Ao invés da clássica pergunta: como se deve ensinar a escrever, Emilia Ferreiro perguntou como alguém aprende a ler e escrever independente do ensino.
As teorias desenvolvidas por Emilia Ferreiro e seus colaboradores deixam de fundamentar-se em concepções mecanicistas sobre o processo de alfabetização, para seguir os pressupostos construtivistas/interacionistas de Vygotsky e Piaget.
Do ato de ensinar, o processo desloca-se para o ato de aprender por meio da construção de um conhecimento que é realizado pelo educando, que passa a ser visto como um agente e não como um ser passivo que recebe e absorve o que lhe é "ensinado".
Na perspectiva dos trabalhos desenvolvidos por Ferreira, os conceitos de prontidão, imaturidade, habilidades motoras e perceptuais, deixam de ter sentido isoladamente como costumam ser trabalhados pelos professores. Estimular aspectos motores, cognitivos e afetivos, são importantes, mas, vinculados ao contexto da realidade sócio-cultural dos alunos.
Para Ferreira, "hoje a perspectiva construtivista considera a interação de todos eles, numa visão política, integral, para explicar a aprendizagem".
O problema que tanto atormenta os professores que é o dos diferentes níveis em que normalmente os alunos se encontram e vão se desenvolvendo durante o processo de alfabetização, assume importante papel, já que a interação entre eles é fator de suma importância para o desenvolvimento do processo.
Os níveis estruturais da linguagem escrita podem explicam as diferenças individuais e os diferentes ritmos dos alunos. Segundo Emilia Ferreiro são:
1) Nível Pré-Silábico- não se busca correspondência com o som; as hipóteses das crianças são estabelecidas em torno do tipo e da quantidade de grafismo. A criança tenta nesse nível:
- diferenciar entre desenho e escrita.
- utilizar no mínimo duas ou três letras para poder escrever palavras
- reproduzir os traços da escrita, de acordo com seu contato com as formas gráficas (imprensa ou cursiva), escolhendo a que lhe é mais familiar para usar nas suas hipóteses de escrita.
- percebe que é preciso variar os caracteres para obter palavras diferentes
2) Nível Silábico- pode ser dividido entre Silábico e Silábico Alfabético:
Silábico- a criança compreende que as diferenças na representação escrita está relacionada com o "som" das palavras, o que a leva a sentir a necessidade de usar uma forma de grafia para cada som. Utiliza os símbolos gráficos de forma aleatória, usando apenas consoantes, ora apenas vogais, ora letras inventadas e repetindo-as de acordo com o número de sílabas das palavras.

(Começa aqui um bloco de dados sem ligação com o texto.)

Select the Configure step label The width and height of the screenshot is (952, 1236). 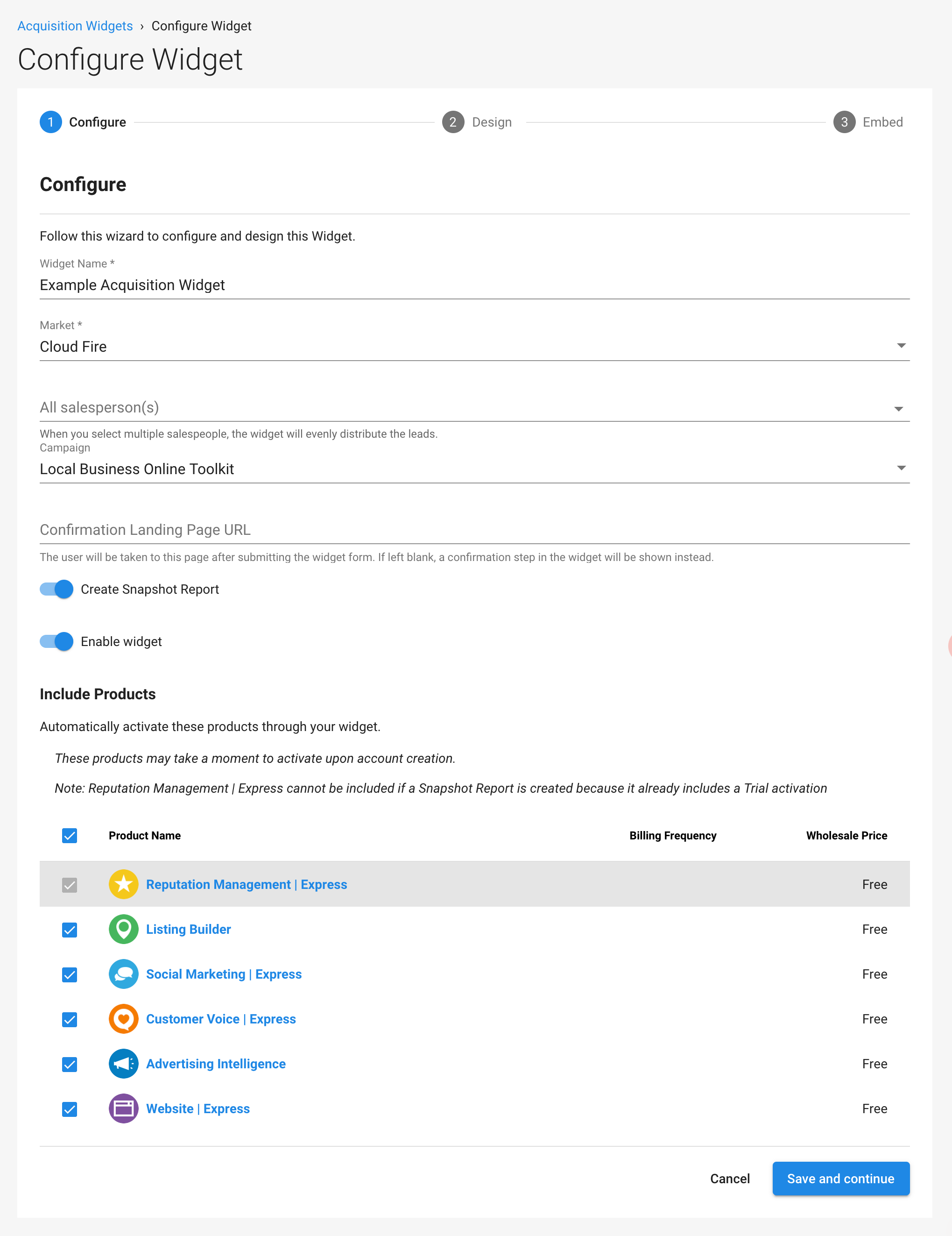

Silábico- Alfabético- convivem as formas de fazer corresponder os sons às formas silábica e alfabética e a criança pode escolher as letras ou de forma ortográfica ou fonética.
3)Nível Alfabético- a criança agora entende que:
- a sílaba não pode ser considerada uma unidade e que pode ser separada em unidades menores.
- a identificação do som não é garantia da identificação da letra, o que pode gerar as famosas dificuldades ortográficas
- a escrita supõe a necessidade da análise fonética das palavras.
Smolka1 diz que podemos entender o processo de aquisição da escrita pelas crianças sob diferentes pontos de vista: o ponto de vista mais comum onde a escrita é imutável e deve se seguir o modelo "correto" do adulto; o ponto de vista do trabalho de Emília Ferreiro onde escrita é um objeto de conhecimento, levando em conta as tentativas individuais infantis; e o ponto de vista da interação, o aspecto social da escrita, onde a alfabetização é um processo discursivo. Cabe a nós pedagogos pensar nesses três pontos de vista e construir o nosso.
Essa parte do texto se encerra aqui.